NEW YORK (GenomeWeb) – Women carrying a specific version of the SIGLEC15 gene appear to be particularly prone to repeated vaginal infections involving Candida fungi, according to new research reported online today in Science Translational Medicine.
Investigators at centers in the Netherlands, Italy, and beyond relied on a so-called 'systems genomics' approach to search for genetic features that coincided with recurrent vulvovaginal candidiasis — defined as three or more bouts of Candida albicans yeast infection each year — in hundreds of European women with or without the condition. Results of their combined exome sequencing, quantitative trait locus, and association analyses led to the sialic acid-binding, immunoglobulin-like lectin-coding SIGLEC15 as a candidate gene for recurrent vulvovaginal Candida infection susceptibility.
That gene is expressed by several immune cell types, the team noted, and found at higher-than-usual levels in Candida-exposed peripheral blood mononuclear cells and at the vaginal surface in mouse models of Candida infection. When the authors introduced the recurrent vulvovaginal candidiasis risk SNP into the HeLa cell line, meanwhile, they found that this version of the SIGLEC15 gene corresponded with enhanced expression of T cell cytokine-related genes.
"[A] complementary approach using genetic and functional immune data identified a number of susceptibility genes in [the] immune system, among them SIGLEC15, a recognition factor for C. albicans," senior and corresponding author Mihai Netea, an immunology researcher affiliated with Radboud University and Craiova University, and his colleagues wrote. "Both in vitro and in vivo validation studies supported an important role of SIGLEC15 for [recurrent vulvovaginal candidiasis] and also suggested that immune hyper-responsiveness of individuals bearing the risk … variants is responsible for the clinical symptoms."
Although Candida often turns up as a harmless, commensal organism in healthy individuals, the team explained, the fungus can prompt serious, systemic infections in immunocompromised individuals and contributes to even more common non-invasive mucosal infections. In particular, the authors noted that a significant proportion of women go through several vulvovaginal Candida yeast infections annually, including many who lack non-genetic risk factors such as prolonged antibiotic or oral contraceptive use.
"A limited number of studies have examined a series of genetic polymorphisms in different pathways that contribute to increased susceptibility to [recurrent vulvovaginal candidiasis]," the authors wrote. "However, these studies were based on only a few previously identified genes, and no comprehensive assessment of the host genetic component in [recurrent vulvovaginal candidiasis] has been performed so far."

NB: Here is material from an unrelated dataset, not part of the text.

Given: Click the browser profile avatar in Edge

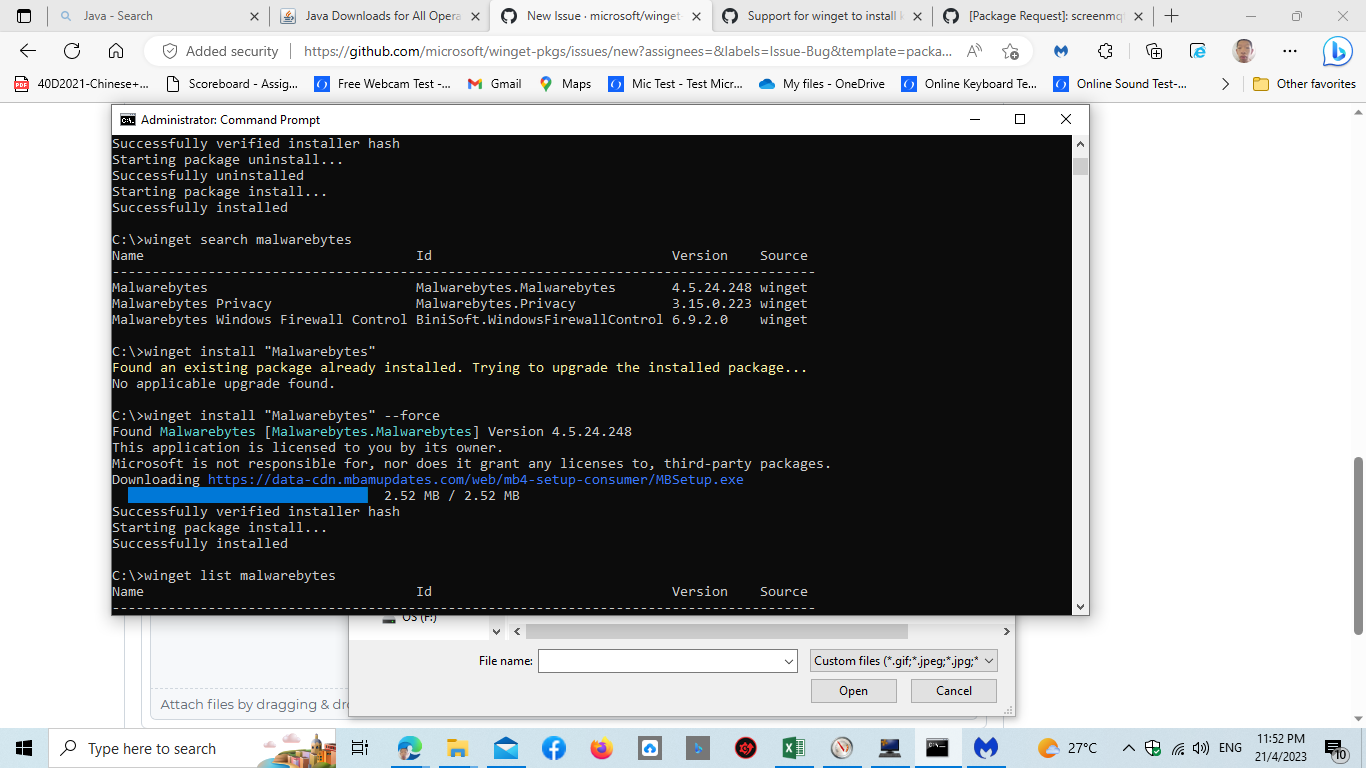Looking at the screenshot, I should [1243, 51].
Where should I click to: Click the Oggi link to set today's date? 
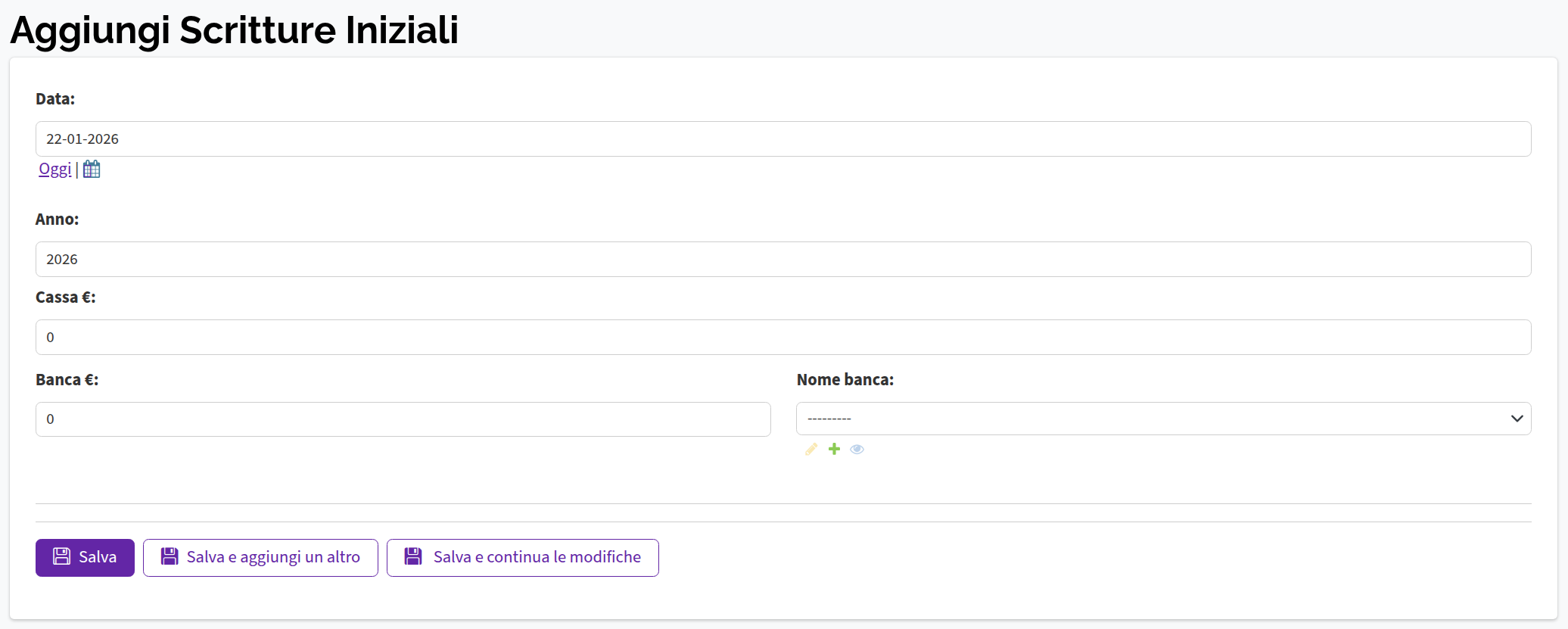(x=54, y=170)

Using Agilent SureSelect enrichment kits and Illumina instruments, collaborators at BGI did exome sequencing on women from two European cohorts: 80 cases and 77 controls from southern Europe and, from northern Europe, 75 affected women and 95 unaffected controls.
The researchers also turned to in vitro methods such as flow cytometry, enzyme-linked immunosorbent assays, or gene silencing to track cytokine responses to Candida in 73 of the control individuals, uncovering fungus-related shifts that were subsequently verified in 50 more participants. They fed those findings into a Candida-related cytokine QTL analysis, which was considered alongside exome sequences to identify SNPs, genes, and pathways contributing to frequent Candida infections.
Along with general shifts in pathways related to cell morphogenesis, cell adhesion, and metabolism, for example, the team identified a recurrent infection-related variant called rs2919643 in SIGLEC15 that was evaluated in more detail in peripheral mononuclear blood cell, human cell line, and mouse experiments.
For example, the researchers reported that SIGLEC15 expression jumped in response to Candida in vaginal surface samples from exposed mice, while the fungal burden and polymorphonuclear leukocyte content shot up when the gene was silenced in human blood cells or mice.
The authors noted that their current findings need to be validated in still other, independent cohorts, and called for further research into the possibility of developing improved diagnostic strategies, targeted treatments, and other therapeutic improvements for women with recurrent vulvovaginal candidiasis.